== WHAT IS BEING ASKED ==
Write out each entry below exactly; the images do not belong in your copy.

[Pixel coordinate grounding data]
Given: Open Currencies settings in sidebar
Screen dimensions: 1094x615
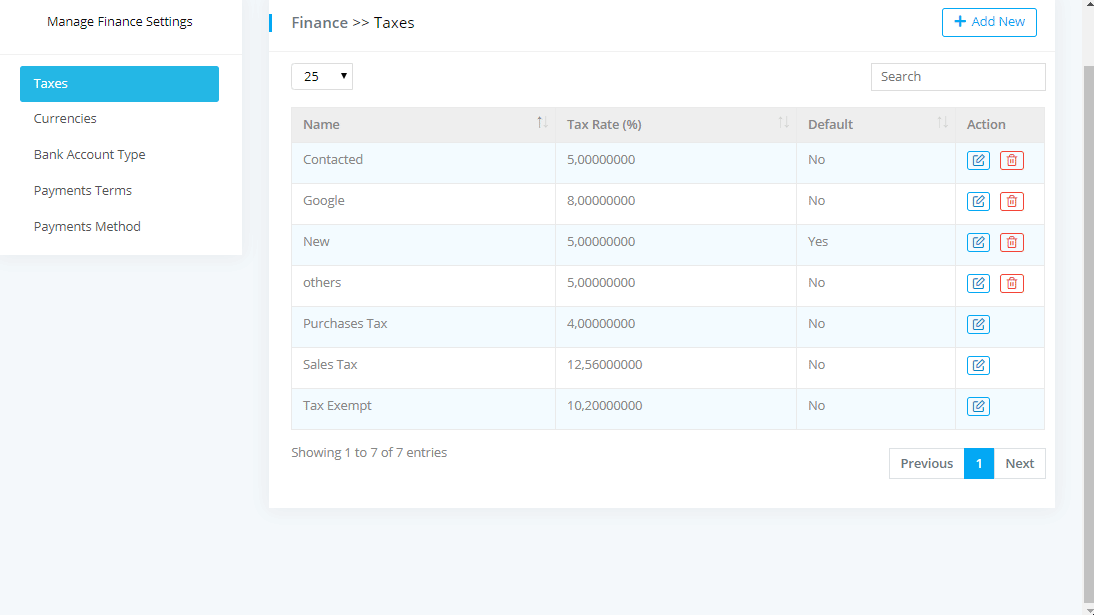Looking at the screenshot, I should (x=65, y=118).
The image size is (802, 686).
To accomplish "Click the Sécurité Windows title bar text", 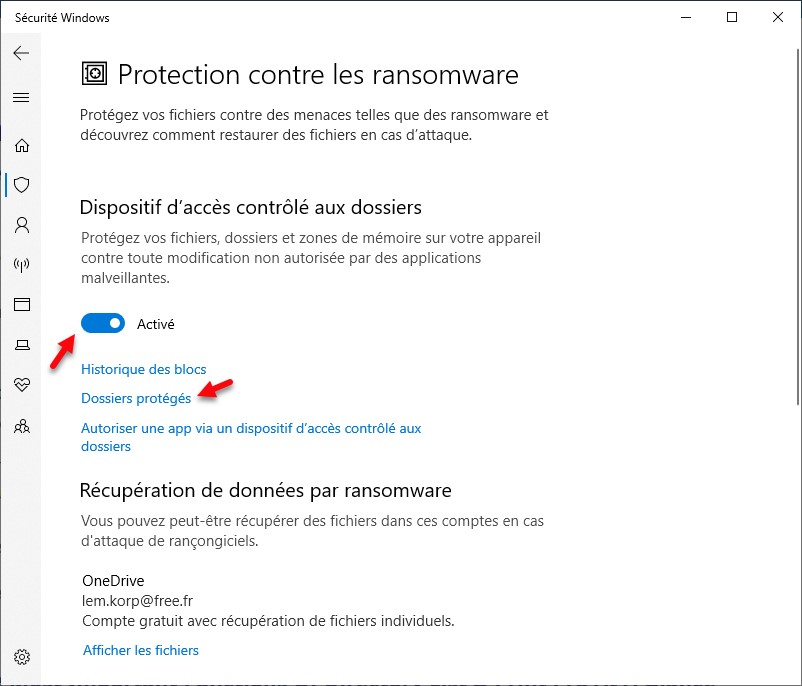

== FINAL ANSWER ==
Given: Open Currencies settings in sidebar
Screen dimensions: 1094x615
Looking at the screenshot, I should (x=65, y=118).
The image size is (802, 686).
To accomplish "Click the Sécurité Windows title bar text", 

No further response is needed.